Suddenly it does not really matter by what means I pay for my stuff. Cash, debit card, credit card, paypal account, you name it. You target the expense account and there you see the total for each category.

Building a house

After importing the current year, I continued and imported even older entries. Years before, we have built a home. All the payments went into asset and expense accounts. Suddenly I have a total of the house asset.

How about recurring depreciation entries? They are not for tax purposes.

Linking documents

You can even link entries to a file on your harddrive. If you have a pdf-invoice or a picture, you can open that by clicking on the entry. This is very handy if you want to buy stuff again or have warranty claim.

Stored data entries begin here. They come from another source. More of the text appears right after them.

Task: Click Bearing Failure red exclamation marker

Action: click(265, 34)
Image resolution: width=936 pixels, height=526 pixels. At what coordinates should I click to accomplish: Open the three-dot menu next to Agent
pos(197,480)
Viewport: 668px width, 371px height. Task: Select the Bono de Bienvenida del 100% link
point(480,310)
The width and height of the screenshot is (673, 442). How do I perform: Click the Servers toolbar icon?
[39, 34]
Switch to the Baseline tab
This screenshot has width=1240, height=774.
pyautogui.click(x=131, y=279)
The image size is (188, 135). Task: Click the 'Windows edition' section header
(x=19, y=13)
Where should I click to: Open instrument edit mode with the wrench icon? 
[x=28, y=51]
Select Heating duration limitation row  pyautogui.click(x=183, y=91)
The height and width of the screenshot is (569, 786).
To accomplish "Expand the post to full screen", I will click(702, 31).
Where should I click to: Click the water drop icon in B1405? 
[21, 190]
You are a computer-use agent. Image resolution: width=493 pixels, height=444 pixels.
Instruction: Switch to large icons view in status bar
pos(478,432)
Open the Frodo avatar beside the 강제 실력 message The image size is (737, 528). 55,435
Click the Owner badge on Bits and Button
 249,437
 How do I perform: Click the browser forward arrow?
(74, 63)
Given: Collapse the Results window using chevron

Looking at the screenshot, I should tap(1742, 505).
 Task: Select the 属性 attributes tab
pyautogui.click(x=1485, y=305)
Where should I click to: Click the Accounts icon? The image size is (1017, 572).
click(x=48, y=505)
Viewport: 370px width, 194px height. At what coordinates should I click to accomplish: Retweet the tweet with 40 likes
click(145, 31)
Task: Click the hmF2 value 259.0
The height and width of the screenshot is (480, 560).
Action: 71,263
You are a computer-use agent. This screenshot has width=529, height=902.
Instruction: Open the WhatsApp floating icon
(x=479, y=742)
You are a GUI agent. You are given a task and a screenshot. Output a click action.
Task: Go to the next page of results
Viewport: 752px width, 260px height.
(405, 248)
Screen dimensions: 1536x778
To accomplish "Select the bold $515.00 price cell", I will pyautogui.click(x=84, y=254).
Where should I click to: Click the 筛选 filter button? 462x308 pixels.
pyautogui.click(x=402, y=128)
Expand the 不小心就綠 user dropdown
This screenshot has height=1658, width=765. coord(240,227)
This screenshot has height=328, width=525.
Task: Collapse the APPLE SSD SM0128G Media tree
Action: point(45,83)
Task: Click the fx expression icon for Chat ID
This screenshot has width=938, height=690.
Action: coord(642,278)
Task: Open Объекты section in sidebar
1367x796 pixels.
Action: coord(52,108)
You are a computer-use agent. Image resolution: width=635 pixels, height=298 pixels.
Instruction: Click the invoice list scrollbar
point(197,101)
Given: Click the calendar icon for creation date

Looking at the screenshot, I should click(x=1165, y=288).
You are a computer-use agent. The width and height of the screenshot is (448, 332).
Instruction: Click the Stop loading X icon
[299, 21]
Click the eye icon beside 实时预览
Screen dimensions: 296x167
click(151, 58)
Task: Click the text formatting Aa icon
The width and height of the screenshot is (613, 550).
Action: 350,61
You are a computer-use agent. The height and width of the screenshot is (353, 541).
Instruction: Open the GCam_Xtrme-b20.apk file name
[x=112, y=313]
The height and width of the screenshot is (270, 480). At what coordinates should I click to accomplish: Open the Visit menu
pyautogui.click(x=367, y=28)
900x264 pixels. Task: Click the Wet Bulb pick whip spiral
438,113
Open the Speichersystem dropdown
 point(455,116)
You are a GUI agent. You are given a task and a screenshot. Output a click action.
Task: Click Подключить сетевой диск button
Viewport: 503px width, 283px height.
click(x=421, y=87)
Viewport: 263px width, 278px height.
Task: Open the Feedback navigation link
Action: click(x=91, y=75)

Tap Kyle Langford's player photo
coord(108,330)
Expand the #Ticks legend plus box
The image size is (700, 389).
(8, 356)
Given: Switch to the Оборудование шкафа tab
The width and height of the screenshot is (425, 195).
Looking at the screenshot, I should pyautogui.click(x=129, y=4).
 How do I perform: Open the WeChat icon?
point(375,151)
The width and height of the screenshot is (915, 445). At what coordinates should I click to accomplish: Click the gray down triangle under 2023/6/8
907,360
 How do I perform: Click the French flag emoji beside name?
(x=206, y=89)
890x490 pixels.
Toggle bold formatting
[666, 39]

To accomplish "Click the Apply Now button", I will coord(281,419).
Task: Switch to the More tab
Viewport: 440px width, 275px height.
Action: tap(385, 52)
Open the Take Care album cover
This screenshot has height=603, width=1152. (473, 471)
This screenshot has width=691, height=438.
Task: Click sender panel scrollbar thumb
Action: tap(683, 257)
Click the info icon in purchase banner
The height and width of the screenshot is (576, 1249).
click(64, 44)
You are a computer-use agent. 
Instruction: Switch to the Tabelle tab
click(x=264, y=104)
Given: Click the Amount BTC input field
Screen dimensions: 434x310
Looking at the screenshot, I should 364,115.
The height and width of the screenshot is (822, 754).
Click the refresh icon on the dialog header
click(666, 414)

Evolving into a complete system

Slowly but surely the principles of proper accounting force you to create a system for your assets, liabilities, insurances, incomes, etc. The tree structure of sub accounts makes it easy to get sub totals and have an overview.

Making errors obvious

You will be surprised what you discover.

I have to admit that this bookkeeping made me realize that two separate insurance companies have debited my bank account for the exact same service. Upon further investigation I realized that one was already cancelled and they simply kept taking money out of my bank account. I called them up and they corrected the error by giving me several hundred Euros.

Another error I found was a utility company and a life insurance mistake. All in all I got more than a thousand Euros for booking a time period of about 10 years.

The errors become extremely obvious when the accounts don't balance out.

Some expense accounts have higher balances than you'd have guessed. My family was surprised to learn how much money we spend on groceries and take away food. When I started this ledger I explained that it's not about being frugal but about transparency. It's okay to spend money, but we have to do it knowingly. Of course the awareness makes saving money easier.

Replacement for many spreadsheets

After using GnuCash for years, it has become a replacement for many spreadsheets I have kept. One example is our health insurance. I collect invoices from hospital, doctors, receipts from the pharmacy for each person in the household. At the end of the year I add them up. If the sum is higher than the co-payment, I get a refund from the insurance for the excess amount. An excel spreadsheet worked fine, but it was always an extra step to open that document. If I forgot to enter a line, it costs me money.

Now, booking the health payments, I have to assign the offset account which should be balanced at the end of the year.

Other spreadsheet are insurances, payments for the health insurance of our cleaning lady, etc.